Alternaitves to two stage modeling

Posted by Yuling Yao on Aug 22, 2022. Tag: modeling

Sometimes a model can be decomposed into modules and we may run inference separately. This task comes a lot in cut-feedback, SMC, causal inference (two stage regression), multiple imputation, and PK-PD modeling.

To have an easiest example, consider a Stan model with data y and parameter mu, sigma

y ~ normal (mu, sigma);

For some reason, we have already fitted mu from a different module or from a different dataset. We have obtained $\mu_1, \dots, \mu_S$. The goal is to make inference on $p(\sigma \vert y, \mu_1, \dots, \mu_S)$.
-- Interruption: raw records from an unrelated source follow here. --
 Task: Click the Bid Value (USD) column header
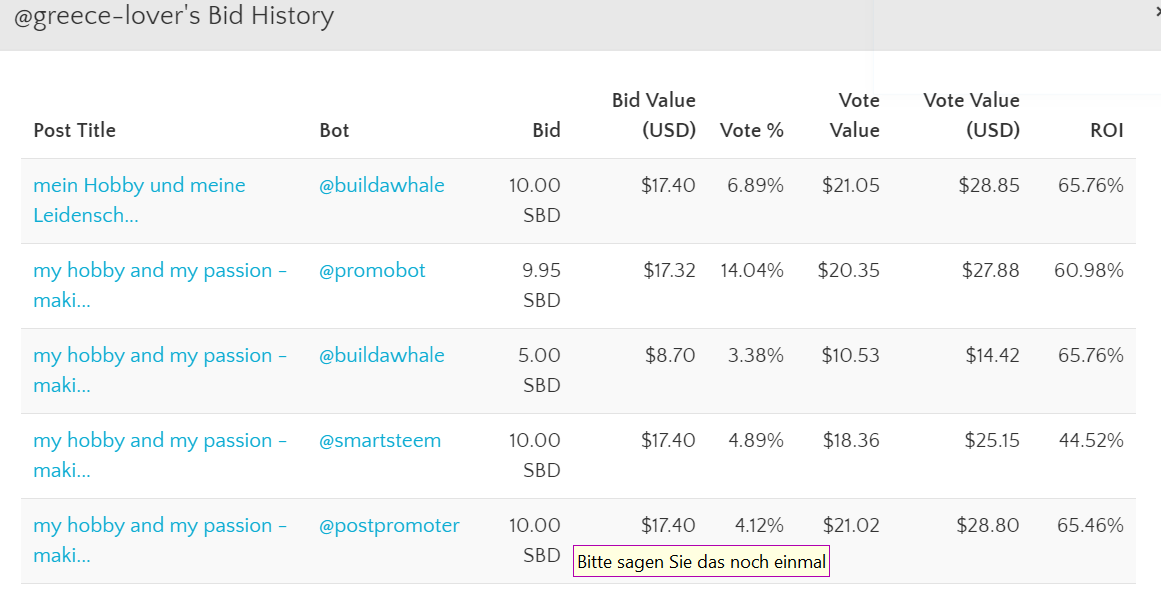click(x=653, y=115)
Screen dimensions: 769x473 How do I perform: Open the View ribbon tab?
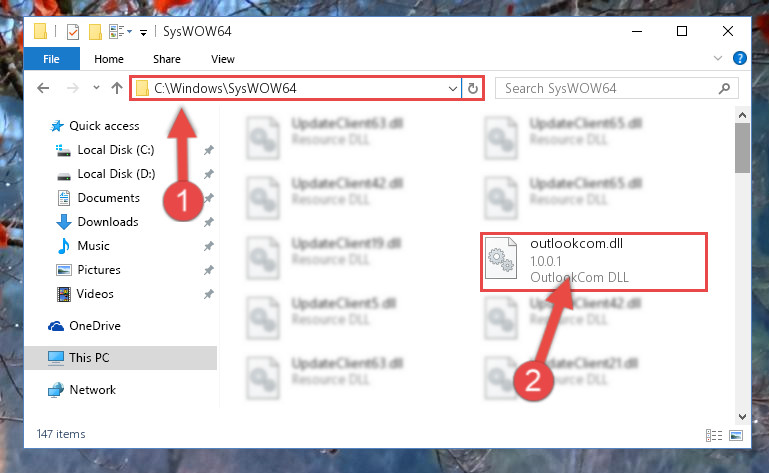[x=223, y=59]
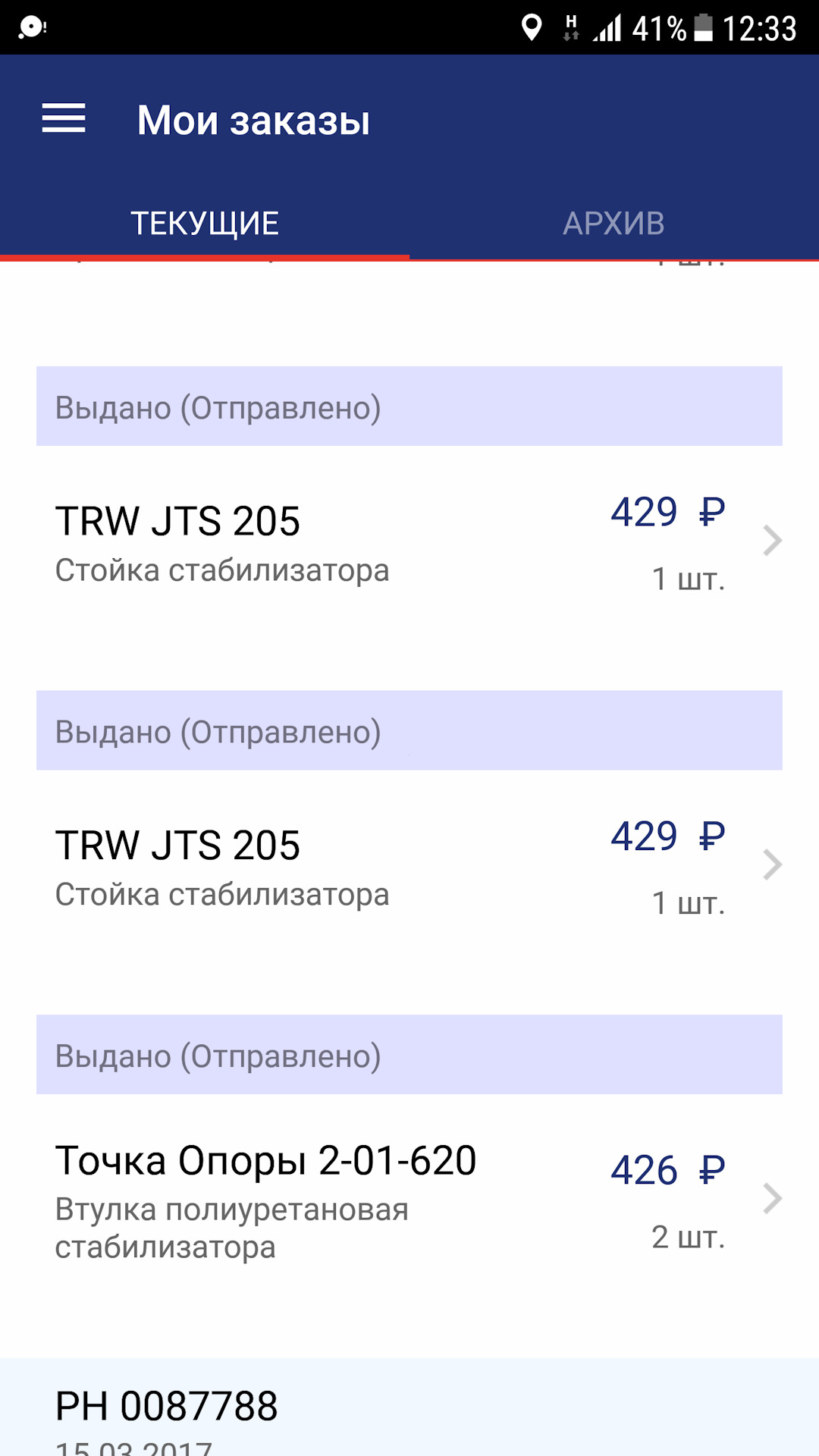Expand the Точка Опоры 2-01-620 item chevron
This screenshot has height=1456, width=819.
[x=772, y=1198]
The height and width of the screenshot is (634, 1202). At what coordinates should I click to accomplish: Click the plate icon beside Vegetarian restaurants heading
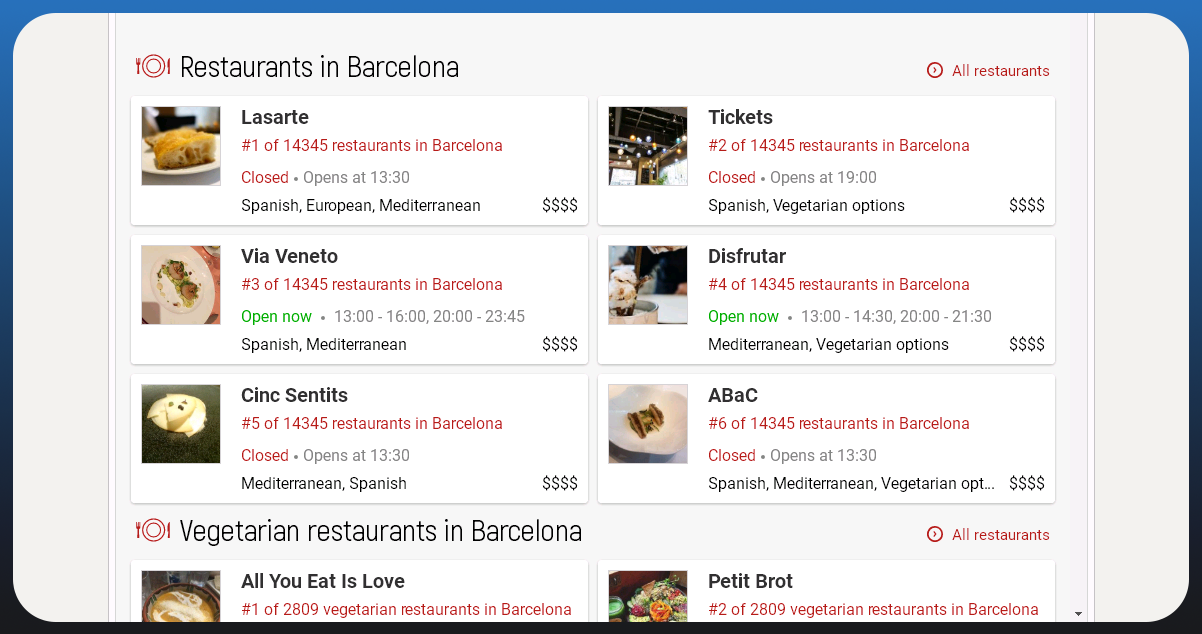pos(153,530)
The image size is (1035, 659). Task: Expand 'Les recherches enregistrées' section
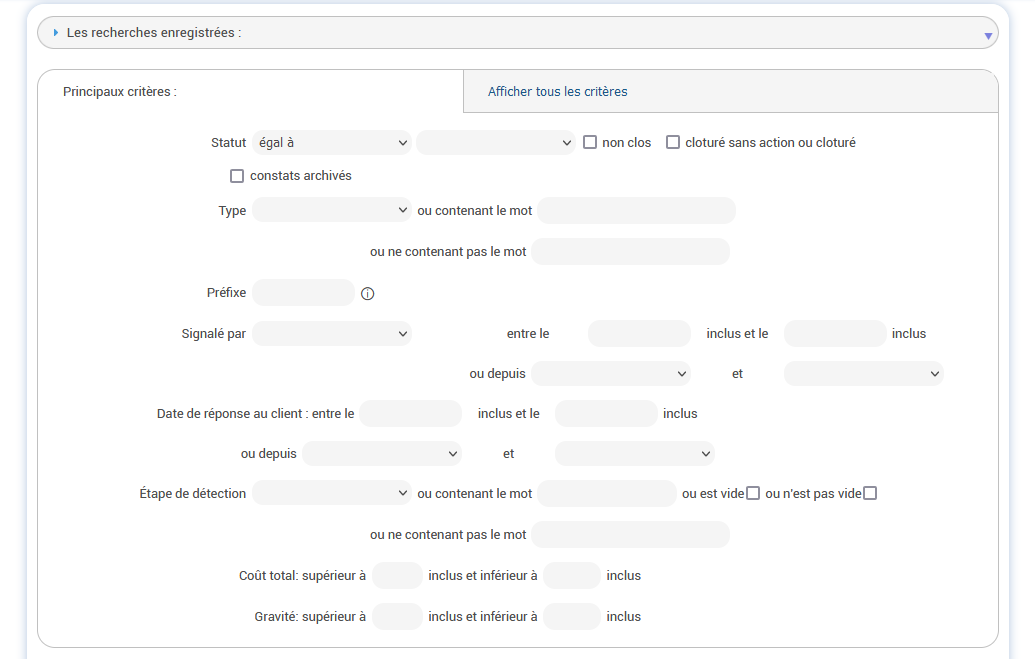(55, 32)

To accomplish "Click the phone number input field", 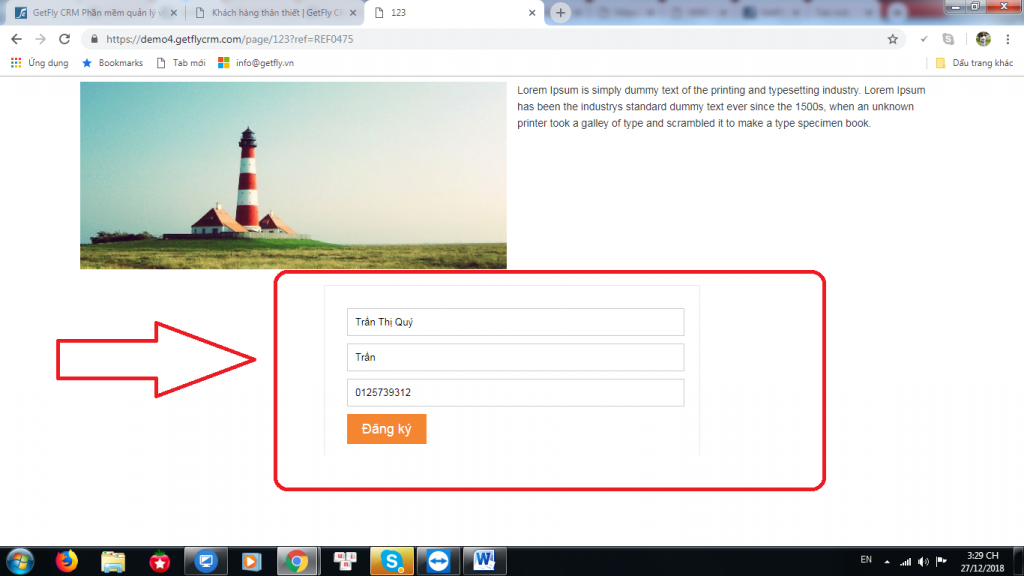I will [515, 392].
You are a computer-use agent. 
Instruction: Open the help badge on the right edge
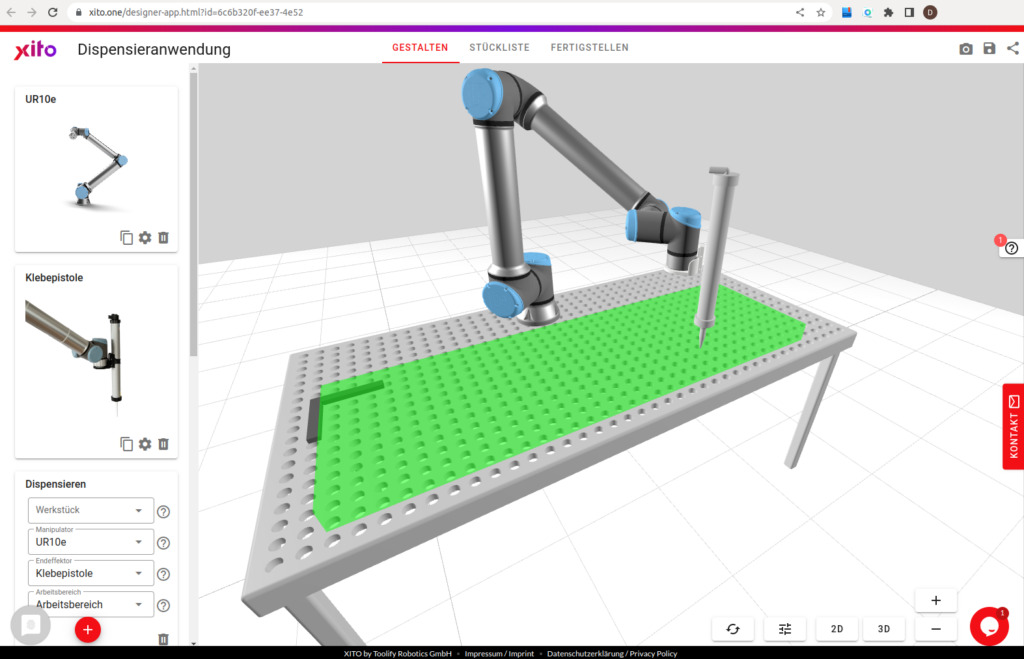(1012, 247)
To be clear, till now we have already lost full-Bayeisanity now since we do not fit a joint model. But hey, we are inclusive of non-bayeisan methods.

There are three seemingly reasonable approaches to do for the second stage model:

Multiple imputation. We run the model y ~ normal (mu[i], sigma); separately for each $i$ and collect draws $p(\sigma \vert y, \mu_i)$; we then mix these draws altogether. We run this method in MI, Cut.
Plugin estimate. When we do two stage least-square fit, we simply plugin the first stage point estimate, say the posterior mean. This amount to a new model $y \sim normal (\bar {\mu}, \sigma)$, where $\bar {\mu}= 1/S \sum_{i=1}^S \mu_i$.
Mixed log likelihood. At least seemingly doable, we may also mix the log density from these draws, which in Stan reads

for (i in 1:S)
 	 target += 1/S * normal_lpdf (y | mu[i], sigma);

In this model example, the mixed-log-likelihood-approach is identical to the plugin estimate, although generally all these three methods will differ. Using the conditional variance formula, we can see that the multiple imputation delivers that largest estimate of $\sigma$.

OK, I know that in most cases approach 1 is the only acceptable answer. The justification is straight from the Bayes rule:

\[p(\sigma \vert y) = \int p(\sigma \vert y, \mu) p(\mu \vert y ) d\mu.\]

My controversial objective is that the Bayes rule is only relevant is we are running a joint model and infer $\mu$ and $\sigma$ together. That is SMC. But in a situation like Cut, we are placing doubt on the model in the first place, and still keep the obsession over this bayes rule seems a little bit stubborn to me.

Approach 1 and approach 3 differ in how they mix the conditional sampling model $p(y \vert \sigma, \mu)$. Approach 1 is using a mixture (coherent with the joint model)

\[p(y \vert \sigma) := \int (p(y \vert \sigma, \mu) p(\mu \vert \sigma) ) d\mu,\]

while approach 3 is using log-linear-pooling (this line does not correspond to any joint model):

\[\log p(y \vert \sigma) := \int \log p(y \vert \sigma, \mu) p(\mu \vert y) d\mu + Constant.\]

I wonder if this approach 3 has any actual application. I do not know.